Pixel coordinate grounding data:
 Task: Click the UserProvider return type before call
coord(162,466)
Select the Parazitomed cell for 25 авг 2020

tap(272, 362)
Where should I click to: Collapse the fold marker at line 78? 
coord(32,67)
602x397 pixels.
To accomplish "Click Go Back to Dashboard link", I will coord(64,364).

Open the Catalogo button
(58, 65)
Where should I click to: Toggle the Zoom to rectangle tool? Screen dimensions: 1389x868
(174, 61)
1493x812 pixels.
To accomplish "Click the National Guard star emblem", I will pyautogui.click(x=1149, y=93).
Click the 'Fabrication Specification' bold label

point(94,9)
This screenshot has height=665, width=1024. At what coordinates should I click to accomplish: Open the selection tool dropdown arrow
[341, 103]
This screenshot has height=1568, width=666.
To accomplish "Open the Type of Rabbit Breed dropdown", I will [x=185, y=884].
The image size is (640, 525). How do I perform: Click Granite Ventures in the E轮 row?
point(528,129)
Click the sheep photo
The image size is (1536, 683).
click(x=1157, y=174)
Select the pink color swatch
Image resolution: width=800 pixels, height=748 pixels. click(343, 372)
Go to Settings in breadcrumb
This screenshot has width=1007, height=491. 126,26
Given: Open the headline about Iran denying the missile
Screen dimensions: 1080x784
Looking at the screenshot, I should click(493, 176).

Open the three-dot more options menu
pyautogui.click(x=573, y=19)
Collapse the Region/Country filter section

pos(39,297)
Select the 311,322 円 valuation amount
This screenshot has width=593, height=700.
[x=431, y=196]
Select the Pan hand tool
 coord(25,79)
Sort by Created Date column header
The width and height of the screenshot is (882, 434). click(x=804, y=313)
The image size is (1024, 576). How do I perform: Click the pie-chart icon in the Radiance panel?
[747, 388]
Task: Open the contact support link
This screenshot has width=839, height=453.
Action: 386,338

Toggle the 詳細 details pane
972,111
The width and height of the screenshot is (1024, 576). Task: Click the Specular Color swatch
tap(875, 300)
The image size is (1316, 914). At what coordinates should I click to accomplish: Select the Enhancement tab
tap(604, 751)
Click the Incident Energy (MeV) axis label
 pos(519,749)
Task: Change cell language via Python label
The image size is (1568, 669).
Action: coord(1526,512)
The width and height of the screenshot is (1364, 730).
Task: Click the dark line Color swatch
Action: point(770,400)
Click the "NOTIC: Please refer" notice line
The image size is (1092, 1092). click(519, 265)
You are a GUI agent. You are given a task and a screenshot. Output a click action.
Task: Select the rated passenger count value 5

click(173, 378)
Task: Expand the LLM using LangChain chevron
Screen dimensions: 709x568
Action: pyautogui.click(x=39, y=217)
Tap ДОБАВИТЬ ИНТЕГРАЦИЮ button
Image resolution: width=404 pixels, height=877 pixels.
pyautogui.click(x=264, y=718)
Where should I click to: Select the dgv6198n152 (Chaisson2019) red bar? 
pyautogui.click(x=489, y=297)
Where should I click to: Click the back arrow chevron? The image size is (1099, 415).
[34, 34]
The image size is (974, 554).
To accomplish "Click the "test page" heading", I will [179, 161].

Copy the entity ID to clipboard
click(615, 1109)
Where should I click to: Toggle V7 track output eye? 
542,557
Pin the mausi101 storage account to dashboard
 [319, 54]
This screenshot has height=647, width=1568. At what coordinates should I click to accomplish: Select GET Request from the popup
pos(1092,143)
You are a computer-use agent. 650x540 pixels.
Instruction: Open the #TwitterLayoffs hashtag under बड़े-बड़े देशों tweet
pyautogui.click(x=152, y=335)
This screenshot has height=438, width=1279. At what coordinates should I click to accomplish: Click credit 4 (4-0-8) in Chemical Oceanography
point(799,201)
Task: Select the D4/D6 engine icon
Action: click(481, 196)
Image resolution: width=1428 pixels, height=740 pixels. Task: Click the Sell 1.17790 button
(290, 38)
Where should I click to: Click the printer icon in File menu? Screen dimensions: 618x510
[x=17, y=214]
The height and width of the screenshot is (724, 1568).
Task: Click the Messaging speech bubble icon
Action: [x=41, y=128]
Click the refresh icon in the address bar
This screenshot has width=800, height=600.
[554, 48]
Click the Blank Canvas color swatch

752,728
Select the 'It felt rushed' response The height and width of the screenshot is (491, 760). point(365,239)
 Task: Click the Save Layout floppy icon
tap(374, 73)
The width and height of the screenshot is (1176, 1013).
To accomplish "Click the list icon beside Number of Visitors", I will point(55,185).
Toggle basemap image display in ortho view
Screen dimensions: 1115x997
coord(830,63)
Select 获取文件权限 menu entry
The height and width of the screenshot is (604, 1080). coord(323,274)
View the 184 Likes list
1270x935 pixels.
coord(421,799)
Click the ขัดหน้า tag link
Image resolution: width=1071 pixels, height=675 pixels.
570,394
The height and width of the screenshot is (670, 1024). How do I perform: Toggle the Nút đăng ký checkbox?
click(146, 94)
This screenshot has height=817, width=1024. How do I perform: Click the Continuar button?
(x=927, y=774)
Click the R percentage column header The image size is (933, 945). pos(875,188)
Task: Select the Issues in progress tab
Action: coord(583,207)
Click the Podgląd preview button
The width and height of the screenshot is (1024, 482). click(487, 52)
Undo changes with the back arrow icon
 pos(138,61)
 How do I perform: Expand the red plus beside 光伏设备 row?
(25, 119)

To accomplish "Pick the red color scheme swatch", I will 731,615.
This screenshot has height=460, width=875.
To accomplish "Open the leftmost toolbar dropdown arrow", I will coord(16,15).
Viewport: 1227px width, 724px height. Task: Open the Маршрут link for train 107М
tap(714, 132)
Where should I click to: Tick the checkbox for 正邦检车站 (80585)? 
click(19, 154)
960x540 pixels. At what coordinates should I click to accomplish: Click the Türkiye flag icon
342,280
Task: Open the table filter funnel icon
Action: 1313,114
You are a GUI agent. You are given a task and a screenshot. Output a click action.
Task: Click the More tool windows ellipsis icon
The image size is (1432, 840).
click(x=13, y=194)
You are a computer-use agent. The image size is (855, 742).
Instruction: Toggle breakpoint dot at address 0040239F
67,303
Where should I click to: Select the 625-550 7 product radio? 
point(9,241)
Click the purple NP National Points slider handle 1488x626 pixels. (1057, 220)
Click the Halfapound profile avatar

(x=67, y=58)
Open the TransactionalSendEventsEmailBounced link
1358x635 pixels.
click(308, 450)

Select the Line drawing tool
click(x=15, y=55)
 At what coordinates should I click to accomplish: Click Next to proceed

Assignment:
Repeat word for word each line from the one with "The image size is (1432, 840)." to the end of the records above, inclusive.

Output for this exercise:
The image size is (1432, 840).
click(x=13, y=194)
You are a computer-use agent. The image size is (855, 742).
Instruction: Toggle breakpoint dot at address 0040239F
67,303
Where should I click to: Select the 625-550 7 product radio? 
point(9,241)
Click the purple NP National Points slider handle 1488x626 pixels. (1057, 220)
Click the Halfapound profile avatar

(x=67, y=58)
Open the TransactionalSendEventsEmailBounced link
1358x635 pixels.
click(308, 450)

Select the Line drawing tool
click(x=15, y=55)
 At what coordinates should I click to accomplish: Click Next to proceed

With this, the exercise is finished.